Effects of oral salt supplementation on physical performance during a half-ironman: A randomized controlled trial.

Scandinavian journal of medicine & science in sports2016 • DOI 10.1111/sms.12427
Evidence B71/100
Action 1: Default

Low risk + high feasibility for most athletes.

ELI5

In plain language

The aim of this study was to investigate the effectiveness of oral salt supplementation to improve exercise performance during a half-ironman triathlon. (randomized trial; triathletes).

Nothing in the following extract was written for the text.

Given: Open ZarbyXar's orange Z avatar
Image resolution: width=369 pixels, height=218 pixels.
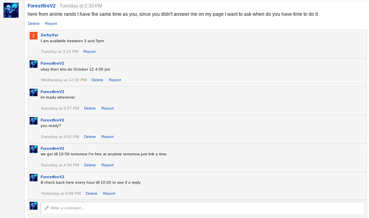Looking at the screenshot, I should [34, 36].
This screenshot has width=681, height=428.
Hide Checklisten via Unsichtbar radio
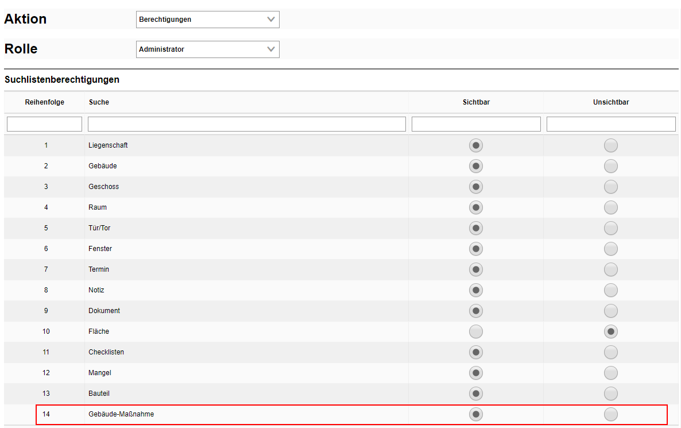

The abstract doesn’t indicate a clear change in Time to exhaustion, Performance in heat, Cramp risk under the tested conditions. Treat this as a signal, not a guarantee; confirm methods and context in the full paper.

Takeaways

What the abstract suggests

  • Study question: The aim of this study was to investigate the effectiveness of oral salt supplementation to improve exercise performance during a half-ironman triathlon.
  • The abstract doesn’t indicate a clear change in Time to exhaustion, Performance in heat, Cramp risk under the tested conditions.
  • Population: triathletes.
  • Protocol cues: abstract may omit dose/timing; use the full paper to replicate accurately.

Protocol

Protocol (as reported)

  • Intervention/exposure: electrolyte (vs control group).
  • Dose/time/duration: abstract doesn’t include enough detail; use the full paper’s methods section.
  • Outcomes: Time to exhaustion, Performance in heat, Cramp risk.
  • Replication note: abstracts often omit adherence and timing; confirm details before changing training or supplementation.

Fit

Who it helps, and who should skip it

Who it helps

  • Athletes similar to the study population (triathletes) working on hydration.
  • Athletes who can measure Time to exhaustion, Performance in heat, Cramp risk with a repeatable workout or time-trial effort.

Who should skip

  • If you have symptoms or conditions that make the intervention risky, get professional guidance.
  • If you’re near race day and can’t safely test, defer the experiment.

Methods

What the study actually did

  • Design: randomized trial.
  • Population: triathletes.
  • Comparator: control group.
  • Outcomes measured: Time to exhaustion, Performance in heat, Cramp risk.
  • Source: PubMed PMID 25683094 (2016) — Scandinavian journal of medicine & science in sports.

Results excerpt

What the abstract reports

Total race time was lower in the salt group than in the control group (P = 0.04).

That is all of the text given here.